Raramente a consulto, mas quando o faço, tenho sempre o receio de ser induzido a erro e não descanso enquanto não vejo alternativas na busca de pontos comuns.


----------



## AnDré (6 Dez 2009 às 18:29)

Skizzo disse:


> Para o Porto foi utilizado as normas do IM, de 1971-2000. O problema é que utilizam os recordes maximos e minimos de apenas nesses 30 anos, ignorando os valores atingidos noutras épocas (maximos e minimos). Já o de Lisboa parece-me bem, utiliza os recordes registados durante todo o seculo passado e este.
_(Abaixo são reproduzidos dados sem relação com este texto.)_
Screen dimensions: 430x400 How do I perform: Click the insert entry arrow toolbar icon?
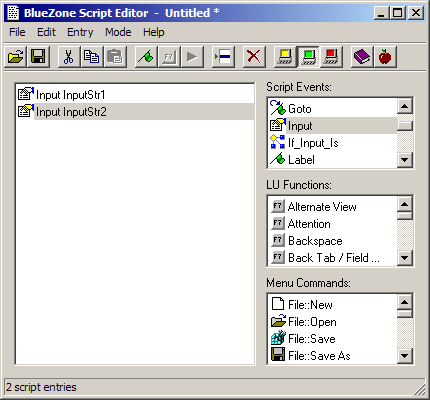click(x=223, y=57)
Os de Lisboa também não estão correctos.
Valores que saltam à vista (Records das máximas): 
A de Junho é 41,5ºC e não 38ºC.
A de Dezembro é 25,1ºC e não 21ºC
A de Janeiro é 22,6ºC e não 21ºC. 
A de Setembro é superior aos 36ºC da tabela.
As de Março e Maio também não são aqueles...

A não ser que considerem outra estação que não o Geofísico.  Mas ainda assim...


----------



## Skizzo (6 Dez 2009 às 18:33)

pode ser as de Gago Coutinho, nao sei, não estou por dentro das temperaturas de Lisboa.


----------



## Daniel Vilão (6 Dez 2009 às 19:00)

AnDré disse:


> Os de Lisboa também não estão correctos.
> Valores que saltam à vista (Records das máximas):
> A de Junho é 41,5ºC e não 38ºC.
> A de Dezembro é 25,1ºC e não 21ºC
> ...



Para valores absolutos, vale ir buscar todos os dados, seja do Geofísico, seja de Gago Coutinho. O que não pode entrar nunca são as RUEMAs.

No entanto, os valores de Lisboa são realmente superiores a esses. A máxima absoluta no Geofísico anda certamente um pouco acima dos 42 ºC e foi atingida há algumas décadas. O valor de 2003 no Geofísico não subiu assim tanto. Por isso, mesmo no aeroporto, em Gago Coutinho, tendo-se atingido os 42 ºC em 2003, como a estação tem menos de 20 anos, se lá tivesse estado desde há algumas décadas o record seria superior, até. O local da estação de Gago Coutinho é mais dado a extremos do que o Geofísico, claramente.


----------